日本では電子コミックの読書率は小学生15%、中学生35%、高校生49%。
韓国ではウェブトゥーンの読書調査率は小45%、中69%、高70%。
インプレス『電子書籍ビジネス調査報告書2025』では紙の単行本マンガ、電子コミック・マンガアプリ、紙の書籍(マンガ除く)、電子書籍(マンガ除く)の読書の頻度について調査しているが、こちらを見てもマンガの読書率は10代(15歳以上)で男子は紙で5割、電子4割、女子は紙で5割、電子で6割。紙の文字ものの本の読書率とそれほど差がない。
10代女子の電子コミックの利用頻度は相対的に高い。それはマンガアプリのリテンション機能の強さ、読者を毎日・毎週利用させるための施策を考えれば、当然そうなってしかるべきだ。
ところが男子では電子コミックの利用頻度は紙の単行本マンガや紙の書籍とほとんど変わらない。つまり、マンガの事業者側が提供方法を工夫してしょっちゅう使いたくなるしかけを用意しているにもかかわらず、「マンガのほうが文字ものの本より積極的に読まれている」とは言えない。これは男子にとってはマンガの求心力が相当なくなっているとみなさざるをえない。
少額決済できない子どもを軽視してきた
2000年代までは「文字だけの本は読まないがマンガなら読む」という小中高生はめずらしくなかった。マンガ悪玉論が長年語られてきたのは、マンガに強い吸引力があったからだ。

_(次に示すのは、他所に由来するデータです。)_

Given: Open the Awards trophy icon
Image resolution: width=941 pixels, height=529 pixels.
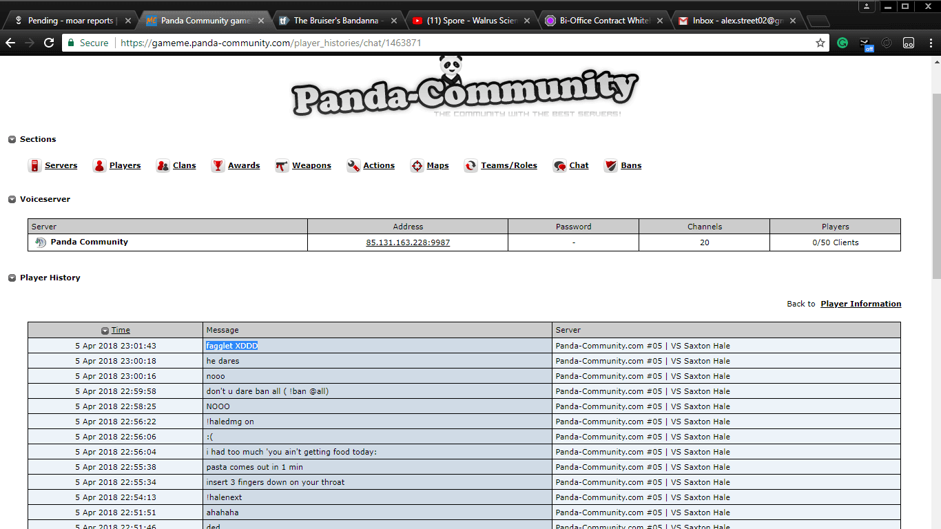Looking at the screenshot, I should [218, 166].
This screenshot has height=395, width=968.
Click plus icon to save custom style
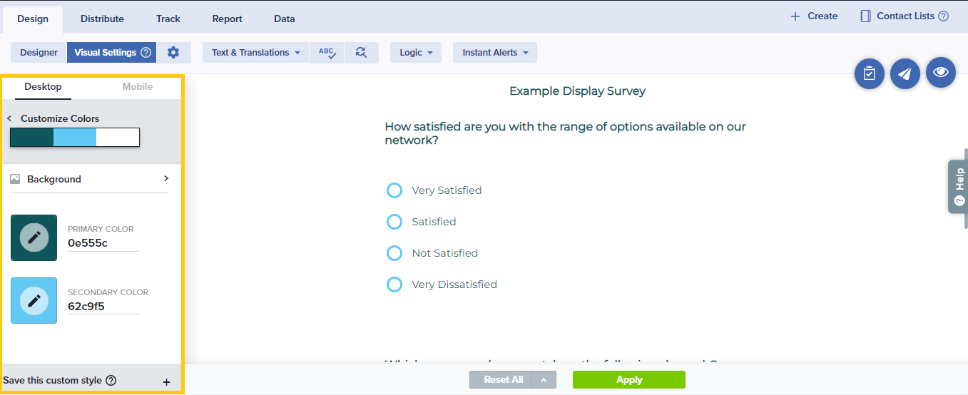[166, 381]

しかしいまの子ども・若者にとって、マンガはそういうものではない。日本ではマンガ雑誌の衰退とともに子どものマンガ離れが進行し、デジタルへの移行は十分に進んでいない。
韓国では、デジタルコミックのほうがむしろ広く読まれている。
そして中高生は、もはや日本より韓国の方がコミックをよく読んでいる。
なぜこのような違いが生じるのか。
日本のデジタルコミック市場は課金額の高い大人向けの作品を中心に成長した。そのため、決済手段をもたない、または少額しか決済できない小中高生は軽んじられている。作品内容が小中高生のほうを向いていないのだ。

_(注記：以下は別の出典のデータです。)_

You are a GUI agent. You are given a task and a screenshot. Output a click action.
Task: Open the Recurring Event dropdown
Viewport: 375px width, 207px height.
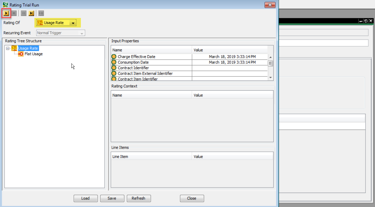(82, 33)
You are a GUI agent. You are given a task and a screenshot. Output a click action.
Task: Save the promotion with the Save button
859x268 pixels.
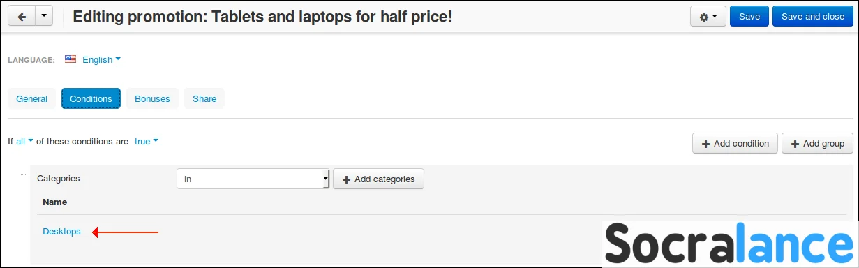(x=749, y=17)
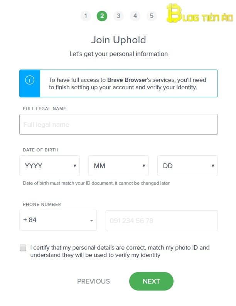Open the YYYY birth year dropdown
Viewport: 236px width, 306px height.
pyautogui.click(x=49, y=166)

若年層向けのマンガの供給自体が少なく、アプリの利用推奨年齢はたいてい15歳以上または18歳以上に設定されている。マンガアプリの本格的な台頭は2013、4年からだが、小学生向けのウェブマンガ誌「週刊コロコロコミック」は2022年になってようやく始まった。これではかつてのように未成年がさかんにマンガに親しむはずもない。